Copy the lines below word for word, starting at the line that contains "This screenshot has height=1568, width=724." and ending after the line that contains "click(259, 545)".

Dataset:
━━━━━━━━

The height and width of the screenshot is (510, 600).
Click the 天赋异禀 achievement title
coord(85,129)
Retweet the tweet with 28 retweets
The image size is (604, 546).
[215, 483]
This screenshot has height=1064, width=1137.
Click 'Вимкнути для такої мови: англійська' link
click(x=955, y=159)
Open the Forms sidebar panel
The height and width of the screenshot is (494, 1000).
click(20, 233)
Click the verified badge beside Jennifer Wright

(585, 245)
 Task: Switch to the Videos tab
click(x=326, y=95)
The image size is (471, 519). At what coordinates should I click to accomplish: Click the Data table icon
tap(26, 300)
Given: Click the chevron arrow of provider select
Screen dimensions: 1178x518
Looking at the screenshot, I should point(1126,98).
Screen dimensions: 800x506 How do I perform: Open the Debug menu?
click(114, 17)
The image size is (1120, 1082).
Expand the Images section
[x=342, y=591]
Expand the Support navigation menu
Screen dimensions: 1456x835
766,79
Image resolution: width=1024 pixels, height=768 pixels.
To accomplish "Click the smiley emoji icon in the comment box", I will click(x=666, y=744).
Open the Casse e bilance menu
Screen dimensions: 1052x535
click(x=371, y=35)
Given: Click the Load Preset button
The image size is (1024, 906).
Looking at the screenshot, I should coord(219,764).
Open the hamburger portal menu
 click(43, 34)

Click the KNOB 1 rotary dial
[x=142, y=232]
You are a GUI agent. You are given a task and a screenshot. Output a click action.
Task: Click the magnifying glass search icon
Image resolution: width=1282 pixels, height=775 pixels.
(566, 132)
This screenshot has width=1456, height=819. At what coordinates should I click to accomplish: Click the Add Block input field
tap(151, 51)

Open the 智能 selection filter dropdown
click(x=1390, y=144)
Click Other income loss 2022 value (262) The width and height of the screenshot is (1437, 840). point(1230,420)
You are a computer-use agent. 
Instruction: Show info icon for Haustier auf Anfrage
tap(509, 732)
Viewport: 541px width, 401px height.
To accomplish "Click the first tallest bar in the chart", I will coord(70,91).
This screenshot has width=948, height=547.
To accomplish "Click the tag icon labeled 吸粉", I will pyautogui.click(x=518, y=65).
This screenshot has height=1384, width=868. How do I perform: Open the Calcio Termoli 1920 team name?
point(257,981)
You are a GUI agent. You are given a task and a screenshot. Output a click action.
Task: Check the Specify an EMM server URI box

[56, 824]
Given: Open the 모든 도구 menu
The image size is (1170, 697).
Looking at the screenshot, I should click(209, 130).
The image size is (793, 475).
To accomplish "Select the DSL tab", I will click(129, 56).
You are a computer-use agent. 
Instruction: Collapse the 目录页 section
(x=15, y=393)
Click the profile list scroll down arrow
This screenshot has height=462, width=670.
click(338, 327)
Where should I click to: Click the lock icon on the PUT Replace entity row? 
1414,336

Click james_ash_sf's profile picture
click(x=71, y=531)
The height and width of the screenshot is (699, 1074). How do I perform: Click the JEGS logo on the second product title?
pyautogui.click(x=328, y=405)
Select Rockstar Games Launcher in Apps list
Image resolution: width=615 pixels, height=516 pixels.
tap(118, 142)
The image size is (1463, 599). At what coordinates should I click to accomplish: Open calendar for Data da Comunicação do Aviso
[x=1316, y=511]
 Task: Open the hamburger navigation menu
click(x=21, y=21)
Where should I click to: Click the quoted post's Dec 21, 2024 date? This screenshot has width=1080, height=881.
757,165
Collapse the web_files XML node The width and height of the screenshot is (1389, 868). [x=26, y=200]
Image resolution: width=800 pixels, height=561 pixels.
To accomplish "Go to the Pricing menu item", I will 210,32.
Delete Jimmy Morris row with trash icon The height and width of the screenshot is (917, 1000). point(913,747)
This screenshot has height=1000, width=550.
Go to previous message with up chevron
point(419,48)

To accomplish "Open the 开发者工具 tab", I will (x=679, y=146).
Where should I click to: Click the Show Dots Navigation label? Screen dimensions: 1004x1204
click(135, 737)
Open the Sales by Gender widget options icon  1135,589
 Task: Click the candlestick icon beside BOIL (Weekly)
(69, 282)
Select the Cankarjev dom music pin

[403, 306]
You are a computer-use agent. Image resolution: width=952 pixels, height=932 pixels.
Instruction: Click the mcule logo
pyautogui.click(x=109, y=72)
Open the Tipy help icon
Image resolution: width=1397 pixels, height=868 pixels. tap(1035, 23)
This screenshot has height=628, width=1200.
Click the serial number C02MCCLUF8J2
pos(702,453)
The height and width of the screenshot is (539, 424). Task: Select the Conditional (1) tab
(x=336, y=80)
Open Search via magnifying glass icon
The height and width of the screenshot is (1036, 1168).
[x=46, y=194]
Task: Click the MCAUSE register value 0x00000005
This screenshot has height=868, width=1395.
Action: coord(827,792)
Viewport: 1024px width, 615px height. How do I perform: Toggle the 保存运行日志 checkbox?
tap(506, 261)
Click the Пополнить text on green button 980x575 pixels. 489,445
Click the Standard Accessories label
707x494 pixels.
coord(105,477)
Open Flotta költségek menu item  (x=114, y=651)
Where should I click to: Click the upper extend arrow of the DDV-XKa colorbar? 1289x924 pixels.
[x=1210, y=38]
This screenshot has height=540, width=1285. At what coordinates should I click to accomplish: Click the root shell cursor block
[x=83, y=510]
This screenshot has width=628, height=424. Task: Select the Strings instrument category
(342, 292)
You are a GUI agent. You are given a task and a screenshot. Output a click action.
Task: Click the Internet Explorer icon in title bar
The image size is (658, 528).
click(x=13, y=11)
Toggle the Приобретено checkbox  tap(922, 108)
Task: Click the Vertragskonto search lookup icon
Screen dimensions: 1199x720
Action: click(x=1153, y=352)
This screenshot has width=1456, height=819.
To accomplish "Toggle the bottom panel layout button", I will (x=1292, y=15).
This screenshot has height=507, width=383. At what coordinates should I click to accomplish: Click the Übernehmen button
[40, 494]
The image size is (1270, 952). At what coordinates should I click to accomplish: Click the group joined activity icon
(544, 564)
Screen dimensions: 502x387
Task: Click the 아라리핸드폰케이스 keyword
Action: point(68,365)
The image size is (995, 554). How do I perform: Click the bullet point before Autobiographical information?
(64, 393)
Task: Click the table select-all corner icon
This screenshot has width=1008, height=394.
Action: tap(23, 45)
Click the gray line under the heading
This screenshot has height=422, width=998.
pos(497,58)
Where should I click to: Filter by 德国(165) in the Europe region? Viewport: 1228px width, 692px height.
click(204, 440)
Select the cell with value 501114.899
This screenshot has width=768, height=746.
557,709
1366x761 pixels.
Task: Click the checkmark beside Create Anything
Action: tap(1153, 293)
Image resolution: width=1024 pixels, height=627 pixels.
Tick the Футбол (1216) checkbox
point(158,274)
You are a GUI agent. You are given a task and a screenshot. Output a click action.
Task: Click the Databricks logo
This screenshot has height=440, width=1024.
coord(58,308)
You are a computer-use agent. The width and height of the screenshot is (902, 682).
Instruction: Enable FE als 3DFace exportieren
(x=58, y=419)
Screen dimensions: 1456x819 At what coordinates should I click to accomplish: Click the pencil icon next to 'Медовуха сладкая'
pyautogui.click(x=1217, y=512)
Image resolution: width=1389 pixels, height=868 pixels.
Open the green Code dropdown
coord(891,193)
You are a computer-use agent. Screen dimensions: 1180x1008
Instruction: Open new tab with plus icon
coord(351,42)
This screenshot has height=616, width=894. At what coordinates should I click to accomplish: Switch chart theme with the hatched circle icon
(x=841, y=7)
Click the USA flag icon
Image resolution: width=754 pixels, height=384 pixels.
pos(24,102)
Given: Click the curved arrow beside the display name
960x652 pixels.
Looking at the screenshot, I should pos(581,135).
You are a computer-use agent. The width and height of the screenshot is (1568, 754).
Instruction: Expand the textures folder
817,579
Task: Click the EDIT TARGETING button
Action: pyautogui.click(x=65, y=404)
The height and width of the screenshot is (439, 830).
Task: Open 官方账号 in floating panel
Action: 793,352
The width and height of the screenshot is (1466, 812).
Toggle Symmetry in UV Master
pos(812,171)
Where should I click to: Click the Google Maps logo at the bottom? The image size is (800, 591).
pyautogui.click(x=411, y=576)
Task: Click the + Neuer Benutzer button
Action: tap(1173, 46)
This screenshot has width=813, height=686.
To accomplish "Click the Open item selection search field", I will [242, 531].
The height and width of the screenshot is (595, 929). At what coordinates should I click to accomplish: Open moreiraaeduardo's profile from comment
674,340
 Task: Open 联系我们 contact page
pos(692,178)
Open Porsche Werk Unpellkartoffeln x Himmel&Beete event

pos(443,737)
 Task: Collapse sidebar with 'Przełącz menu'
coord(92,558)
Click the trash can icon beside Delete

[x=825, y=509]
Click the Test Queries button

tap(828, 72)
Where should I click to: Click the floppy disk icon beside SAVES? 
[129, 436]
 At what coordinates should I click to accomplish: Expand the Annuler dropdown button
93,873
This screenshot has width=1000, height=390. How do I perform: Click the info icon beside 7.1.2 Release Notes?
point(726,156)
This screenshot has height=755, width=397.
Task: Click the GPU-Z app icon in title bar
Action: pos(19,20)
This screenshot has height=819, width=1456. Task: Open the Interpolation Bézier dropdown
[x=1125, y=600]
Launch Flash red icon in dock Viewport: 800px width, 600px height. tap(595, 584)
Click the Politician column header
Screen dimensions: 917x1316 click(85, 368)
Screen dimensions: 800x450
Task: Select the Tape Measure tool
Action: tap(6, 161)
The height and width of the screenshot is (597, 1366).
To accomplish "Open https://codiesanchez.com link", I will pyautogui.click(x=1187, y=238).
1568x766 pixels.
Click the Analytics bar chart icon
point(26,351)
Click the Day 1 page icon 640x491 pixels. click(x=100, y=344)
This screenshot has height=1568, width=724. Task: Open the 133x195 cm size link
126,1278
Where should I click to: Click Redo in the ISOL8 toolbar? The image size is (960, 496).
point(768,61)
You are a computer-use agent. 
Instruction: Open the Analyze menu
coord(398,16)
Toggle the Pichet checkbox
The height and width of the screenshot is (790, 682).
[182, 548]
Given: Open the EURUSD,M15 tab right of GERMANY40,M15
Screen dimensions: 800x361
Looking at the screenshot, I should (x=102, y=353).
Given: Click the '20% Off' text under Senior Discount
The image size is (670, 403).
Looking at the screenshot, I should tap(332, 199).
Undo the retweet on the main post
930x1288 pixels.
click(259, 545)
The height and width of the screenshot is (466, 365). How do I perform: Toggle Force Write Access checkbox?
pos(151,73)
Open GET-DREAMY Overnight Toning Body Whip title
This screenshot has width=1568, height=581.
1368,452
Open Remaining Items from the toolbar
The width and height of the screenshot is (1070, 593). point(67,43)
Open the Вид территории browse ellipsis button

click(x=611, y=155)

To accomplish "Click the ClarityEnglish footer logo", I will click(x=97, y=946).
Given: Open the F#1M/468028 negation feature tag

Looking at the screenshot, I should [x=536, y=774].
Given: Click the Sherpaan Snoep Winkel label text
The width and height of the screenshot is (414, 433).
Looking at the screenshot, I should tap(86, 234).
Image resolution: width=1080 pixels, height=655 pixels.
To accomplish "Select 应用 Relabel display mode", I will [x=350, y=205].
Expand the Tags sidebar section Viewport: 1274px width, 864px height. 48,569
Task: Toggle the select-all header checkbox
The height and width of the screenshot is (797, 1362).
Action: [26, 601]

━━━━━━━━

Response to the exercise:
This screenshot has height=1568, width=724. Task: Open the 133x195 cm size link
126,1278
Where should I click to: Click Redo in the ISOL8 toolbar? The image size is (960, 496).
point(768,61)
You are a computer-use agent. 
Instruction: Open the Analyze menu
coord(398,16)
Toggle the Pichet checkbox
The height and width of the screenshot is (790, 682).
[182, 548]
Given: Open the EURUSD,M15 tab right of GERMANY40,M15
Screen dimensions: 800x361
Looking at the screenshot, I should (x=102, y=353).
Given: Click the '20% Off' text under Senior Discount
The image size is (670, 403).
Looking at the screenshot, I should tap(332, 199).
Undo the retweet on the main post
930x1288 pixels.
click(259, 545)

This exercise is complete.